Claudine Fox, campaign manager for the state ACLU, said the four-day suspension was not long enough.
McDonald said he knew the length of the suspension would be criticized variously as too lenient or too harsh.
“The work of the judicial district still has to occur, and it does in fact need a leader, and that’s why the suspension is only four days,” he said.
Hardy, a former probation officer and public defender, was a state prosecutor in Waterbury for 11 years before being appointed state’s attorney for the Hartford district in 2007. The district includes the capital city and 18 nearby towns.
She apologized last year for the long delays in completing the reports.
“I again wish to extend my condolences to the families of the deceased for the loss of their loved ones and my deepest apologies for the time that it has taken to complete these reports,” Hardy said. “I am also publicly committing myself to the timely completion of all such investigations in the future.”
Hardy also apologized to police officers involved in the cases who had to wait for the formal reports.
The four shootings angered and upset relatives of the four men killed by police but did not lead to large protests.
Bak, 23, of West Hartford, was shot by two state troopers in 2008 when he charged at them with a knife, police said.

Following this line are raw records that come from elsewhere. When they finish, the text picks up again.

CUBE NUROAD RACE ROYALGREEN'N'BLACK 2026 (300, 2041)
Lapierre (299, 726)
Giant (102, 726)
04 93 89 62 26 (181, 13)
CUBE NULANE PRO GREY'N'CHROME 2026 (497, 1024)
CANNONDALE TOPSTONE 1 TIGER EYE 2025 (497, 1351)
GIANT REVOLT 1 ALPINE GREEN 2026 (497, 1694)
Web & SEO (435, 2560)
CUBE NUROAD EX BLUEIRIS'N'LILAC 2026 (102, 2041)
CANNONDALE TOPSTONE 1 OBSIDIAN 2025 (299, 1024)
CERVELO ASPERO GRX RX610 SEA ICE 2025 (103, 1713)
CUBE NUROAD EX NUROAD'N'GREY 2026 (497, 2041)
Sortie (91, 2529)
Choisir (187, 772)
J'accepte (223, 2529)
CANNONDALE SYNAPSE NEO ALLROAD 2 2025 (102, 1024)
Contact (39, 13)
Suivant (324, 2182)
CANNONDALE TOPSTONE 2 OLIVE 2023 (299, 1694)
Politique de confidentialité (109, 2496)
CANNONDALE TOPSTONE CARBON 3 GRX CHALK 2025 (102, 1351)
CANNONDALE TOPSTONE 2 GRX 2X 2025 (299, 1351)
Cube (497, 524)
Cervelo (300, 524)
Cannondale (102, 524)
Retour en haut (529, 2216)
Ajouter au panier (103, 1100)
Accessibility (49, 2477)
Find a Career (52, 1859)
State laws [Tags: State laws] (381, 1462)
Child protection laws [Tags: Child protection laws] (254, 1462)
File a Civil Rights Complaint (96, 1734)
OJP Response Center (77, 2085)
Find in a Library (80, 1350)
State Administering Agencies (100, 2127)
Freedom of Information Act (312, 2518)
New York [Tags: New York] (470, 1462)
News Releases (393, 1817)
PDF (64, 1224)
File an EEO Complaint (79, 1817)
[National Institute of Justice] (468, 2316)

The shooting in Hartford came after authorities said Bak robbed a bank and led police on a car chase.
Wilson, 26, of Hartford, was shot by police responding to a domestic violence call in East Hartford in 2009. Authorities say he stabbed a police dog and tried to attack an officer when police opened fire. The dog and an injured officer survived.
Reyes, 33, was shot by a police sharpshooter after holding his family hostage and shooting an officer in Manchester in 2011. The officer survived.
Morales, 30, of Hartford, was shot by Hartford police in 2012 when he rammed a stolen SUV into a police cruiser and drove at officers. The SUV hit an apartment building where no one was hurt.